• THE PROBLEM
Copy each line from the entries that the word "agent" appears in.

• SUPPLIED DATA
+ + + +

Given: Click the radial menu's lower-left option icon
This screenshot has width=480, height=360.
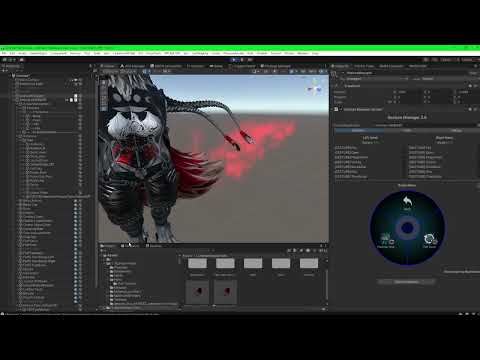Looking at the screenshot, I should click(386, 240).
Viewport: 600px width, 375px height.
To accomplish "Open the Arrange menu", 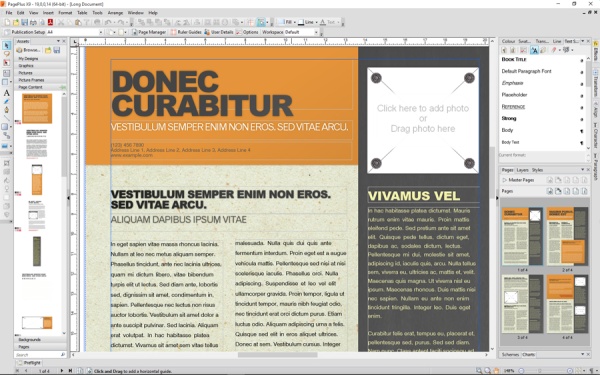I will click(115, 13).
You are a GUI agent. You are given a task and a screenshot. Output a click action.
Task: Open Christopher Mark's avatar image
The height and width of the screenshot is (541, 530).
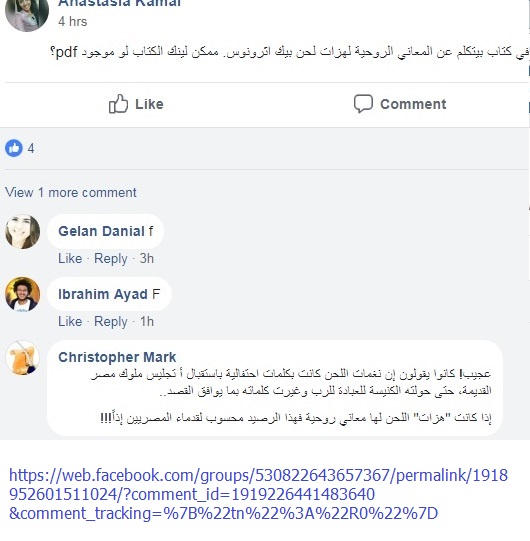coord(23,358)
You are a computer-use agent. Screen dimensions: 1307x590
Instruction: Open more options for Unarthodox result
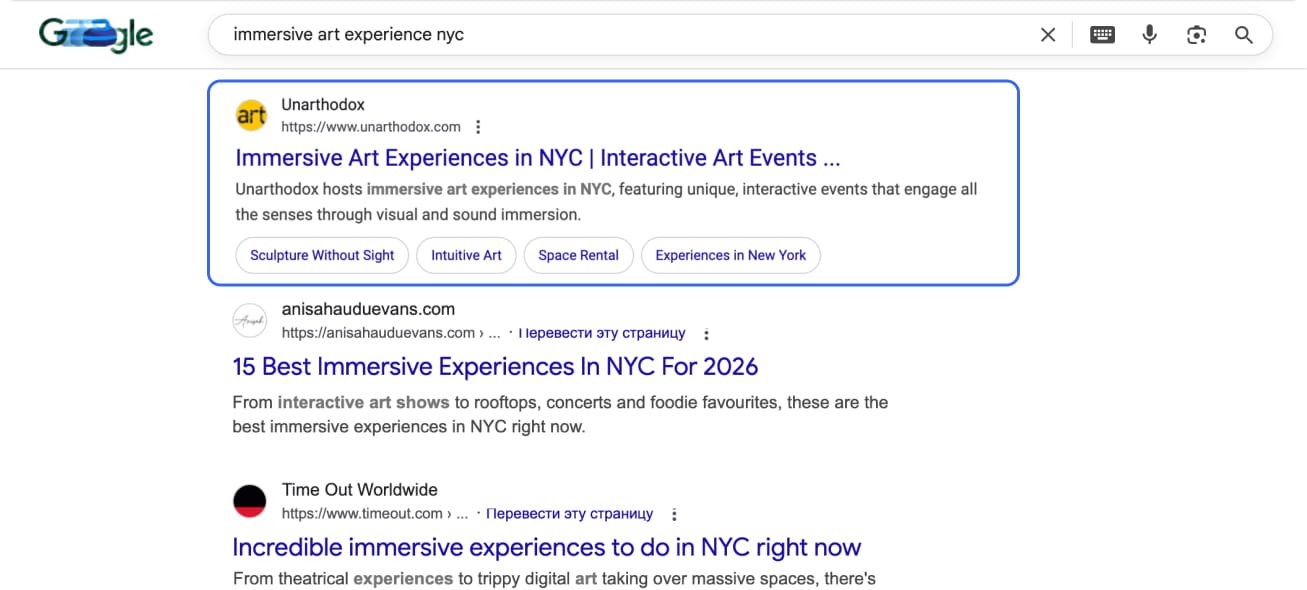pos(478,127)
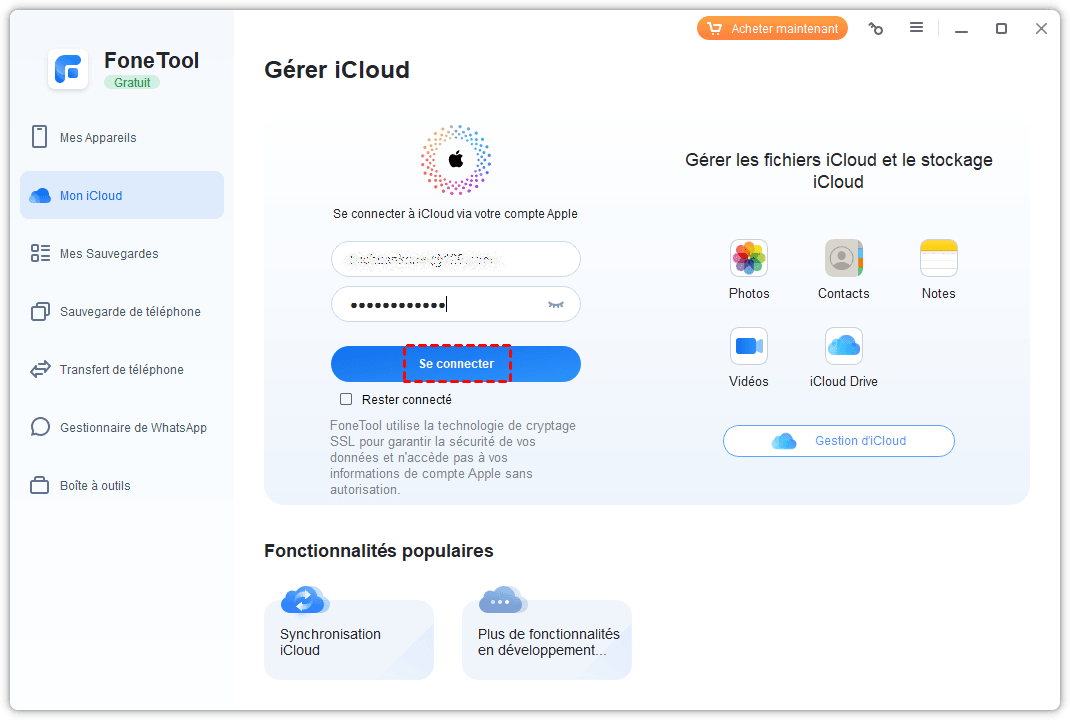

+ + + +

• WRITTEN ANSWER
You are a GUI agent. You are given a task and a screenshot. Output a click action.
You are a computer-use agent. Screen dimensions: 1307x590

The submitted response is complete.